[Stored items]
__________

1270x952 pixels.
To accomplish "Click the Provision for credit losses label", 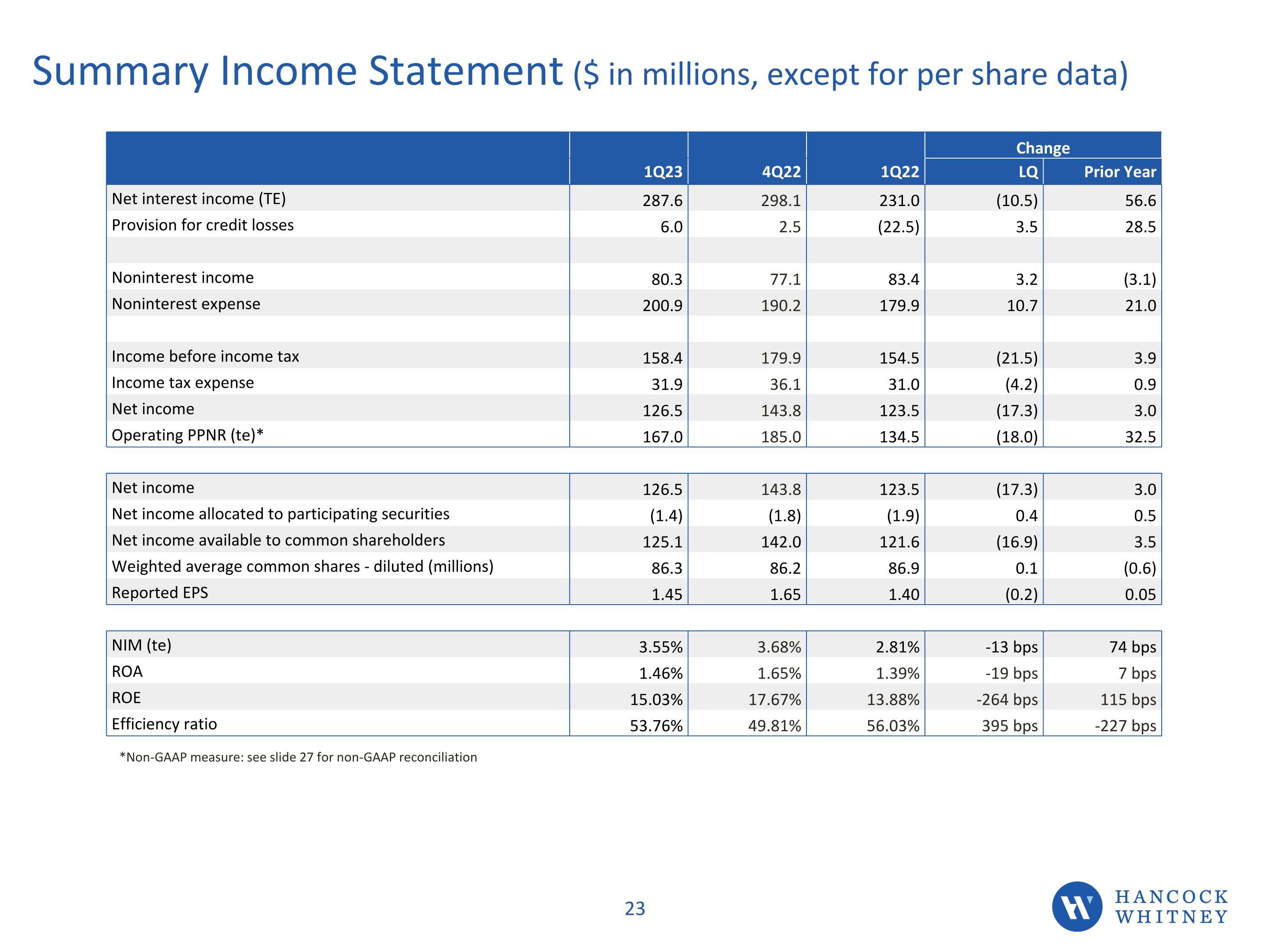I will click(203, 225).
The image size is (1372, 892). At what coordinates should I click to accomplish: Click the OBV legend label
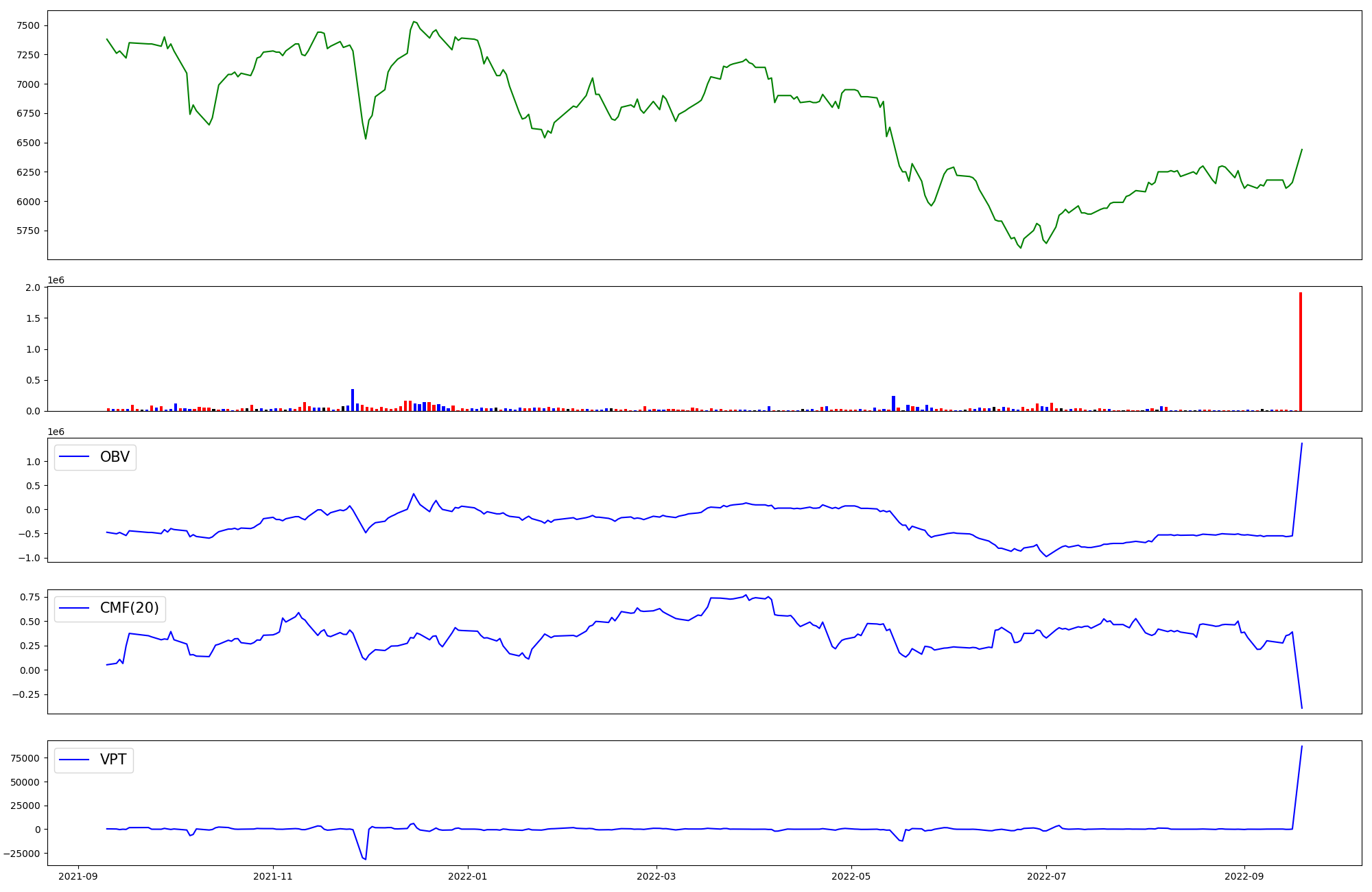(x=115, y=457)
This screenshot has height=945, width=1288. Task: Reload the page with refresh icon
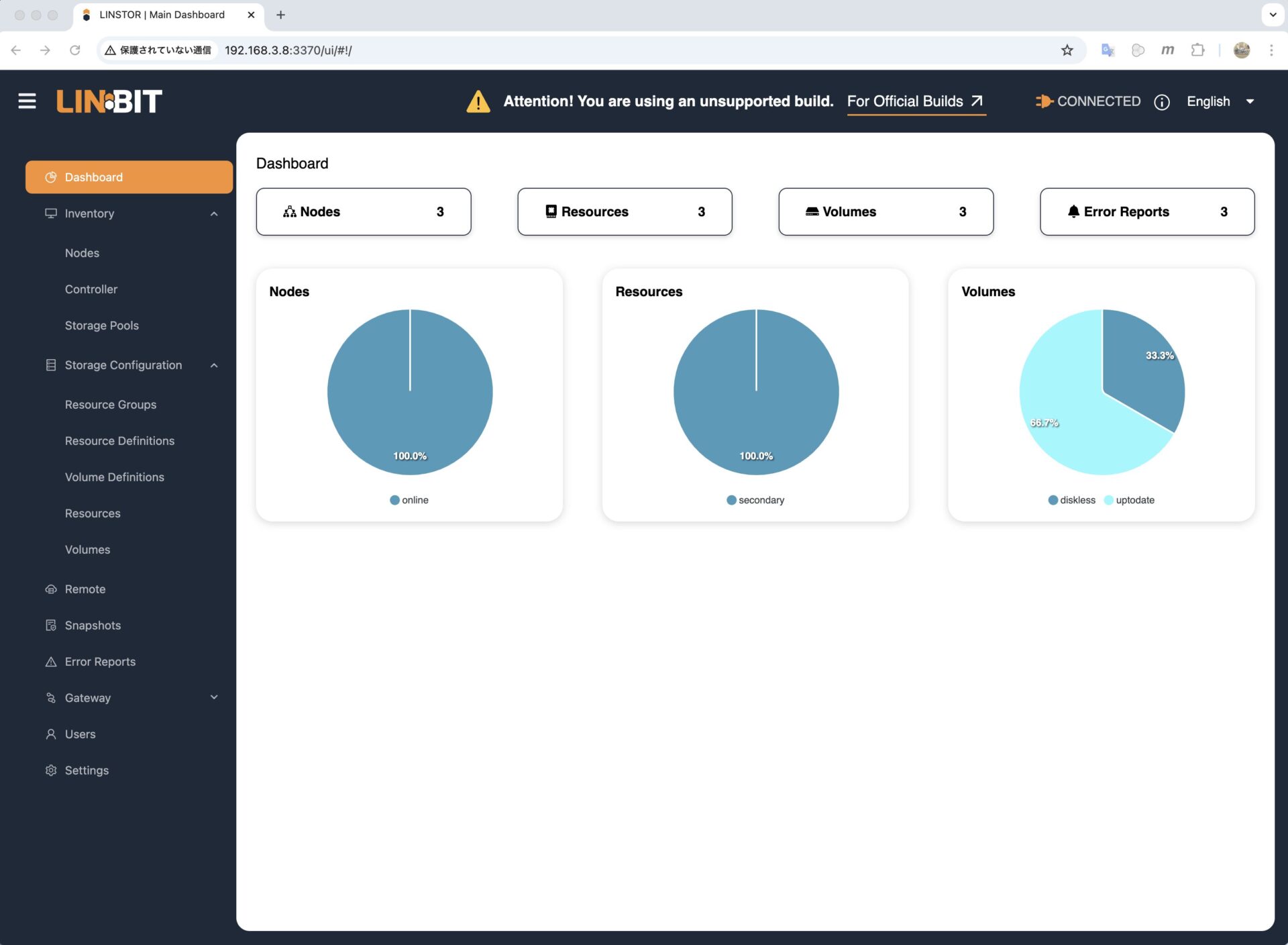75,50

__________

Required action —
Only the lines from the one with "The image size" through the final line of the entries above should be transcribed, exactly and without pictures.

Solution below —
The image size is (1372, 892). At what coordinates should I click to accomplish: Click the OBV legend label
(x=115, y=457)
This screenshot has height=945, width=1288. Task: Reload the page with refresh icon
75,50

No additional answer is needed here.